Avec deux revers concédés contre des clubs franciliens jusque-là, le bilan de l’US Orléans et de Venelles Judo 13 était similaire au coup d’envoi de cette troisième rencontre de la semaine. Fâcheux pour le tenant du titre orléanais qui, bien que toujours privé de sa médaillée européenne Martha Fawaz, avait donc à cœur de lancer pour de bon sa saison de Judo Pro League devant son public. Première en piste, Lili Nguyen (-63kg) ne tergiversait pas pour faire abandonner sur juji-gatame la toute récente médaillée mondiale vétérans Laetitia Blot, deux podiums en Grand Chelem en 2014. Même sentence pour Cassandre Morisset (-70kg) et Neo Manfruelli (-90kg), contraints à taper sur les clés assénées par Ilona Depri et Max Laborde, après qu’Arnaud Aregba (-81kg), vainqueur du premier Grand Prix de Sa carrière mi-novembre à Zagreb, ne se soit offert Benjamin Constant en suivant habilement au sol après avoir marqué waza-ari sur uchi-mata.
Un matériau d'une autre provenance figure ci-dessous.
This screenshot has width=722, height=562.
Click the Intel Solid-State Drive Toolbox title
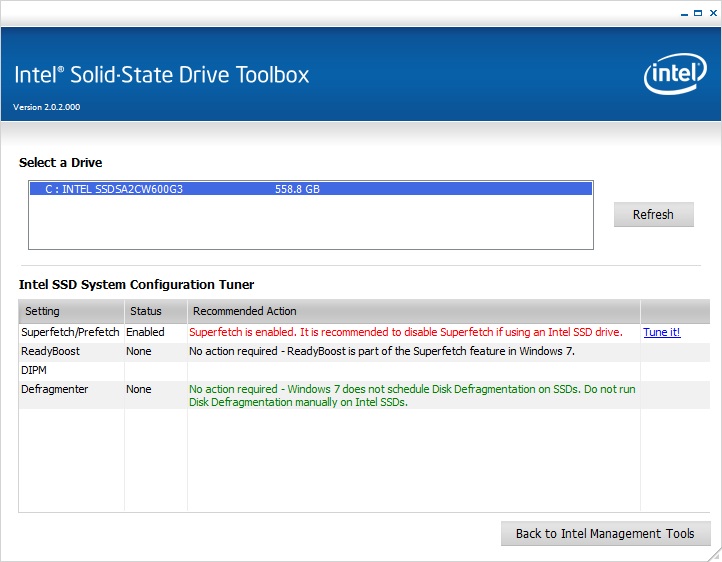click(x=162, y=75)
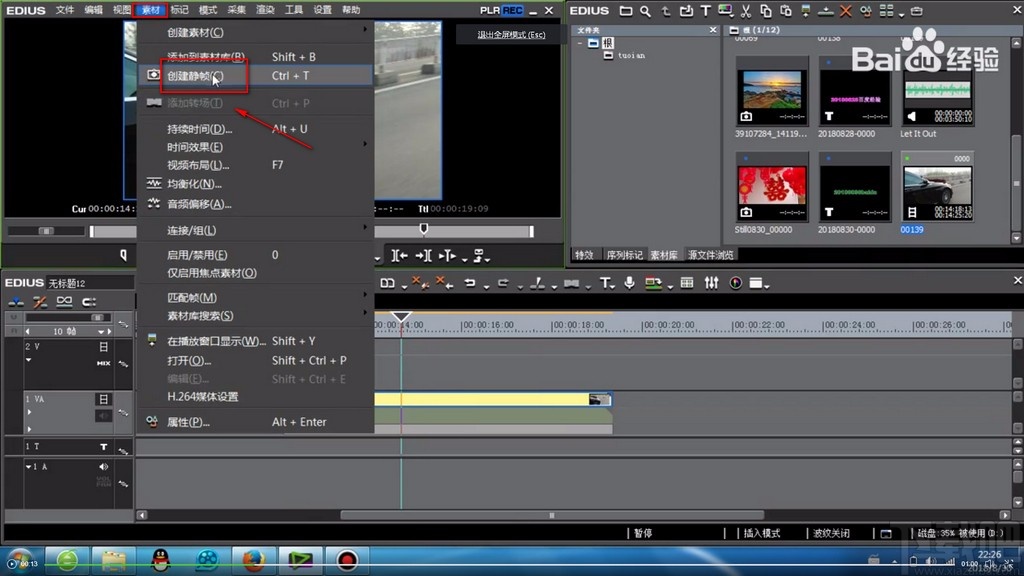Open the vectorscope icon in timeline toolbar
Screen dimensions: 1024x576
pyautogui.click(x=736, y=283)
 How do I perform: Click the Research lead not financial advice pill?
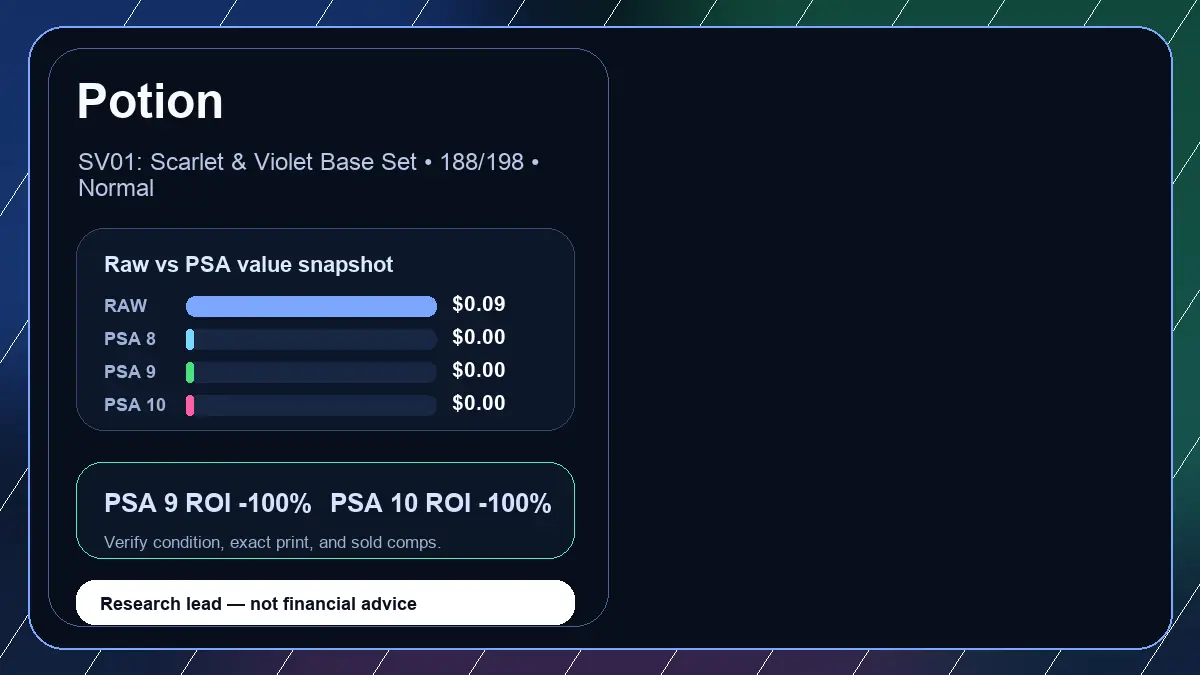(x=325, y=603)
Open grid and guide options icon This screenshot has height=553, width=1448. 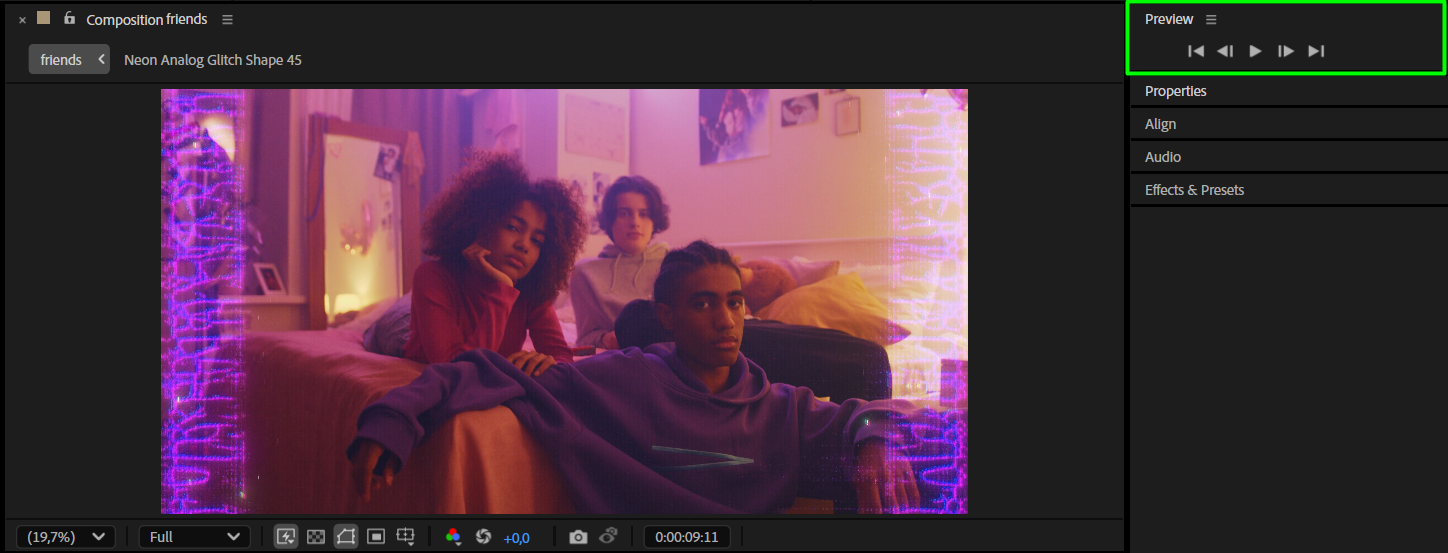[x=406, y=537]
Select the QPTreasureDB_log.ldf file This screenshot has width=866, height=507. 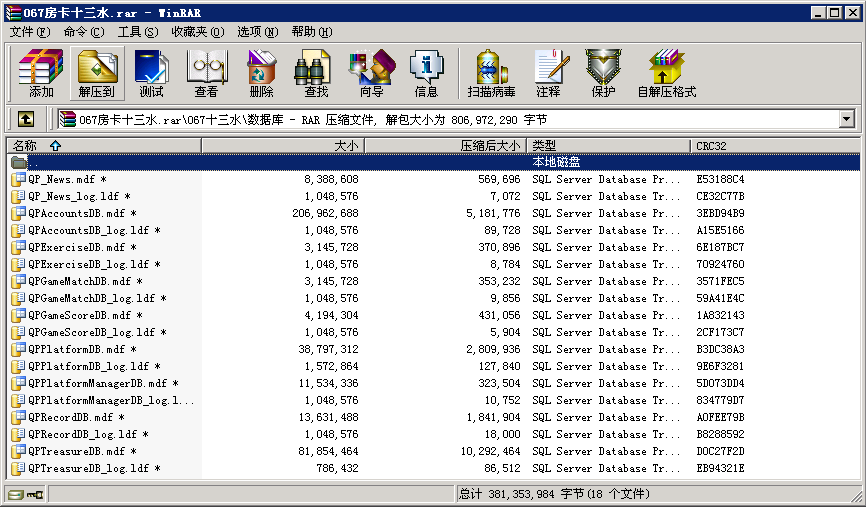(88, 468)
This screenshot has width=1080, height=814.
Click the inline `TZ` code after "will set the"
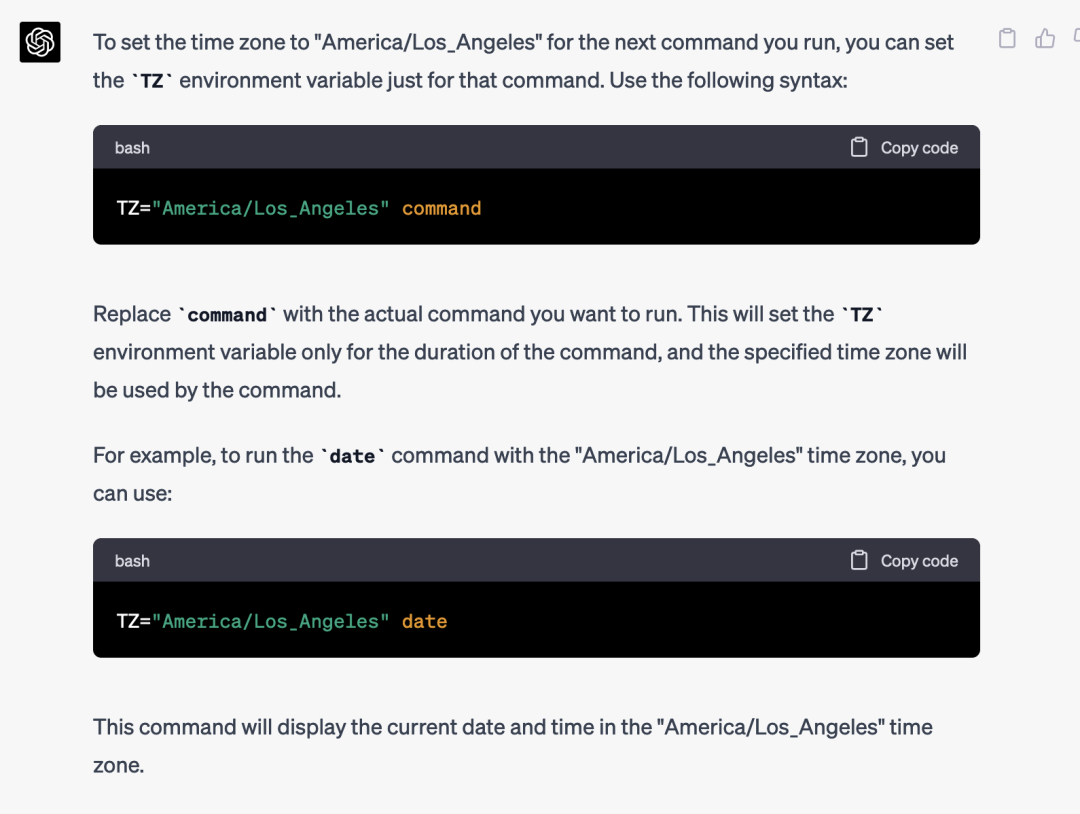point(862,315)
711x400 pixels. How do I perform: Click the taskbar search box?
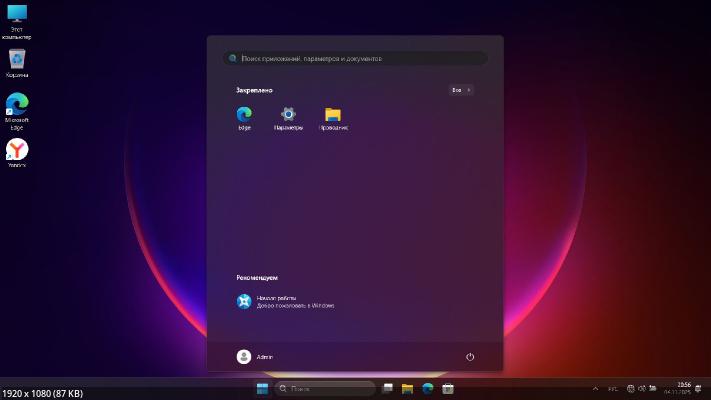click(325, 388)
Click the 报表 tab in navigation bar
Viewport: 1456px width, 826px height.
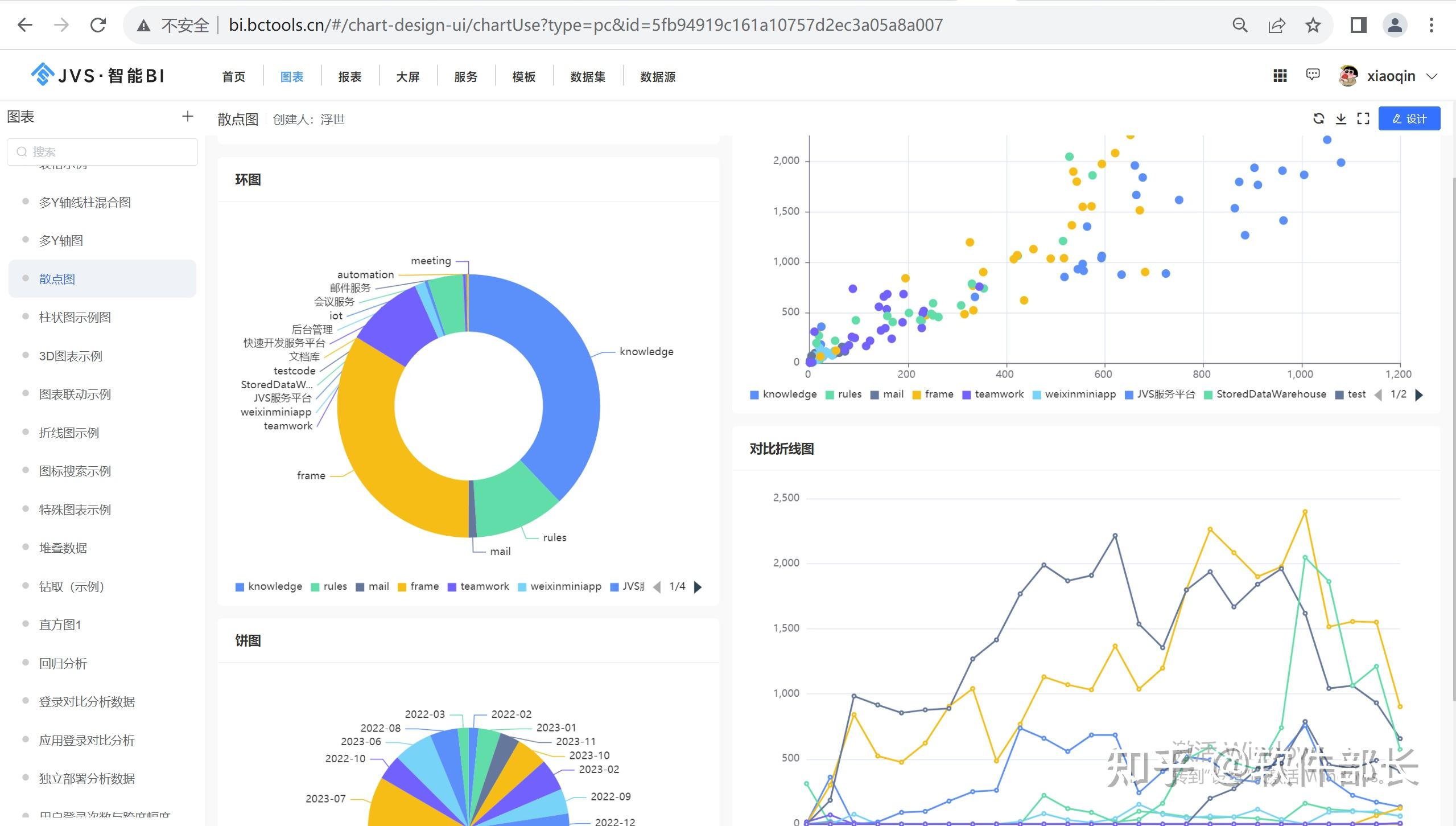click(349, 75)
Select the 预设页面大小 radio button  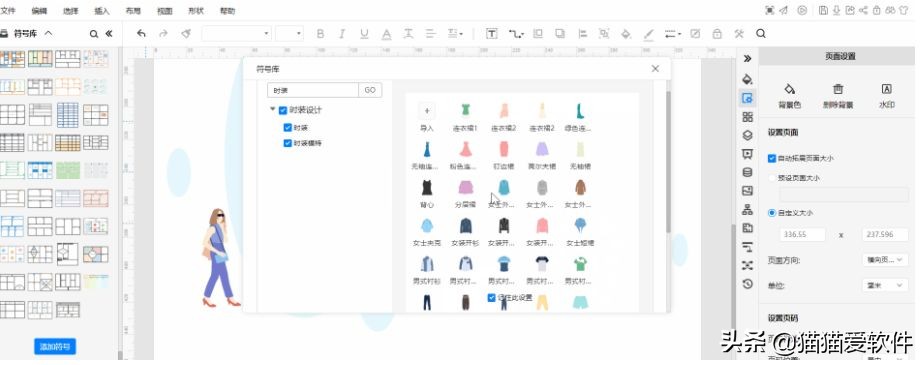click(771, 177)
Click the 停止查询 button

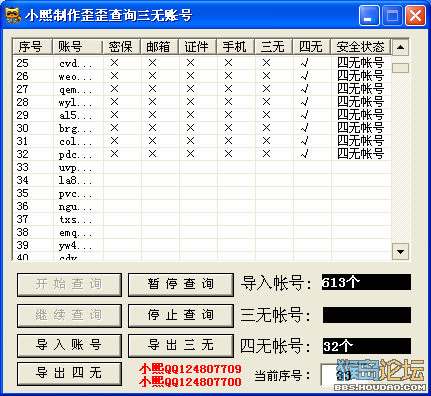181,315
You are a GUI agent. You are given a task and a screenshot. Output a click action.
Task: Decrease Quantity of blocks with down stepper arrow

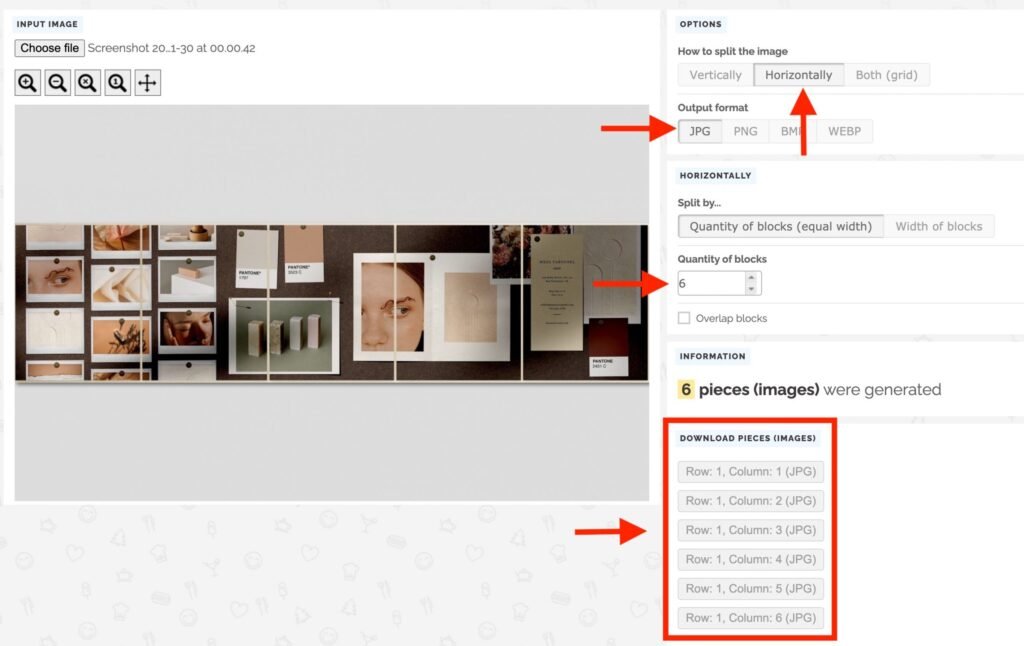point(751,289)
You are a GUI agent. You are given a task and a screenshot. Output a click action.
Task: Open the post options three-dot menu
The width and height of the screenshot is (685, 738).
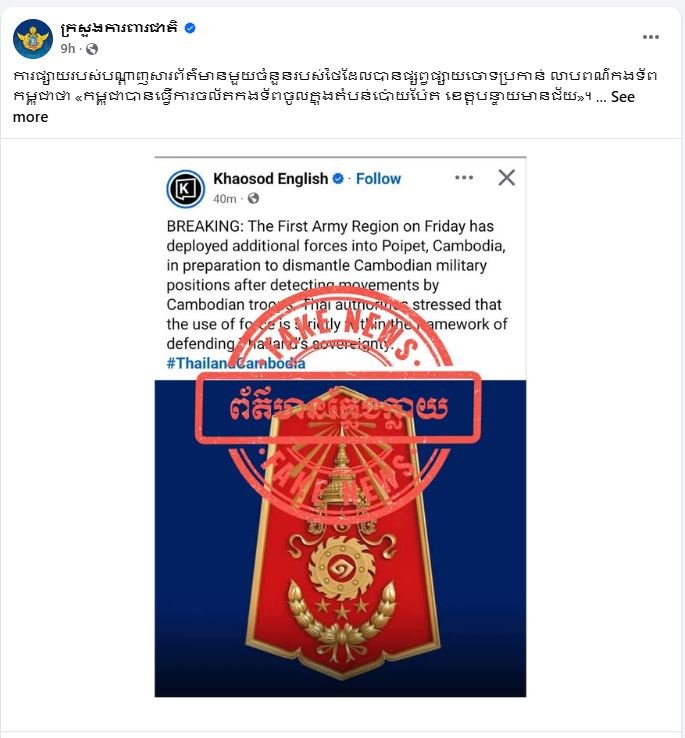tap(651, 37)
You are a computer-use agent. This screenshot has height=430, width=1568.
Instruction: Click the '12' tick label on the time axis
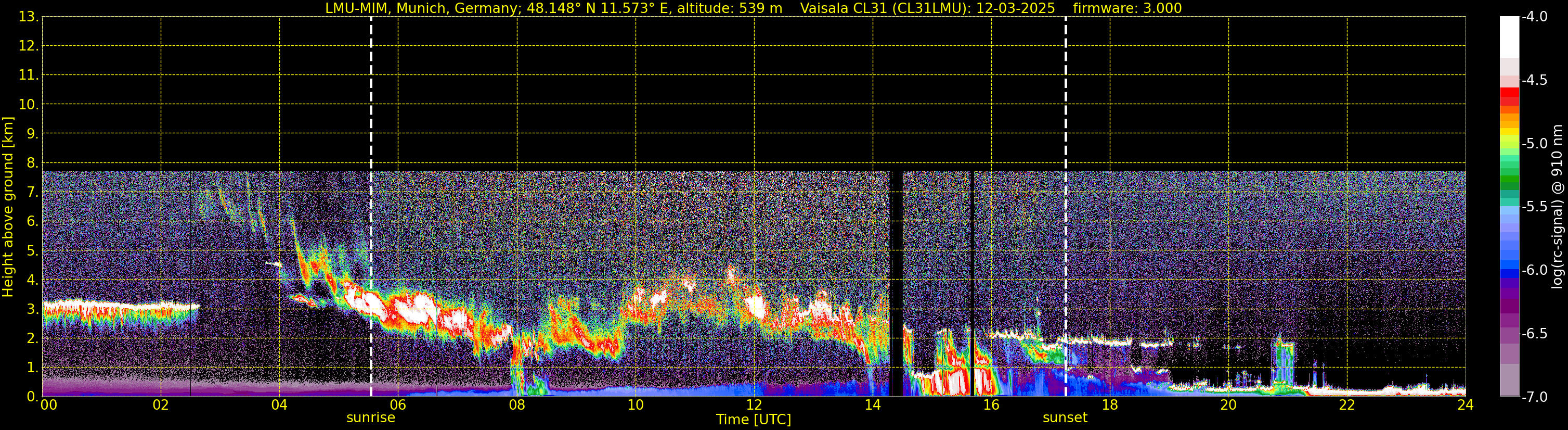[754, 406]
Au courage, la championne de France de jujitsu combat 2025 Sherley Dort tenait pour sa part le match nul contre l’Italienne Tiziana Marini, médaillée de bronze lors des derniers championnats d’Europe -23 ans, pour ne pas laisser de place aux doutes dans les têtes loirétaines avant le retour aux vestiaires.
Ndiaye, seule éclaircie venelloise
Si Amaury Cerisier (+90kg) s’avérait impuissant face au quadruple champion d’Afrique sénégalais Mbagnick Ndiaye, qui finissait par l’immobiliser après l’avoir impacté à deux reprises en deuxième partie de combat, les légers Rouge et Blanc allaient assurer le spectacle jusqu’au bout. La championne de France en titre des -48kg Anaïs Perrot se jouait dans la catégorie supérieure de Manon Comeyne d’un tranchant ippon/ko-uchi-gari, imitée par Enzo Jean (-66kg), à l’honneur comme Arnaud Aregba en Croatie il y a deux semaines, qui avait le mot de la fin sur un ippon-seoi-nage contre Guillaume Hureau. En -57kg, Clara Wentzler faisait parler son allonge pour imposer son uchi-mata à la Guinéenne triple championne d’Afrique Mariana Esteves, tandis que Zakary Ainseba, pour son retour dans l’épreuve après avoir suivi les deux premières journées des tribunes, renversait en fin de combat le Gambien Faye Njie. Trois points et huit combats gagnés qui font les affaires d’Orléans, condamné à un nouveau carton dans trois semaines à domicile contre Montpellier pour espérer rallier les quarts sur le fil.